Serbia government faces criticism over gay pride ban

Serbia government faces criticism over gay pride ban

BELGRADE, Serbia — European Union officials have criticized the Serbian government’s decision to ban a gay pride march for the third consecutive year because of threats from right-wing groups.

EU’s Enlargement Commissioner Stefan Fule described the move Saturday as a “missed opportunity to show respect for fundamental rights” at a time when Serbia seeks to open entry talks with the bloc.

Marko Drobnjakovic, AP
Gay rights activists hold up a large rainbow flag and a banner reading “This is the Pride” during a protest in Belgrade, Serbia, Friday, Sept. 27, 2013. About a hundred gay pride activists marched past the downtown Serbian government headquarters late Friday to protest a ban on a gay pride march for a third consecutive year because of threats made by right-wing groups.

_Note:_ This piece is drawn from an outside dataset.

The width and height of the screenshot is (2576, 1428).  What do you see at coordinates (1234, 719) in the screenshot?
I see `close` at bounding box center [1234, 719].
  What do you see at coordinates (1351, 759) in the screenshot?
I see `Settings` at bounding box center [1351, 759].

EU envoy for Serbia Jelko Kacin says it was the “wrong decision at a wrong time.”

Serbia’s authorities have expressed fear that the event Saturday could lead to a repeat of violence from 2010, when a pride celebration erupted in daylong clashes between police and extremists.

Serbia’s deputy prime minister Aleksandar Vucic says the ban was “in the interest of the citizens.” He insists that “hooligans have not defeated the state.”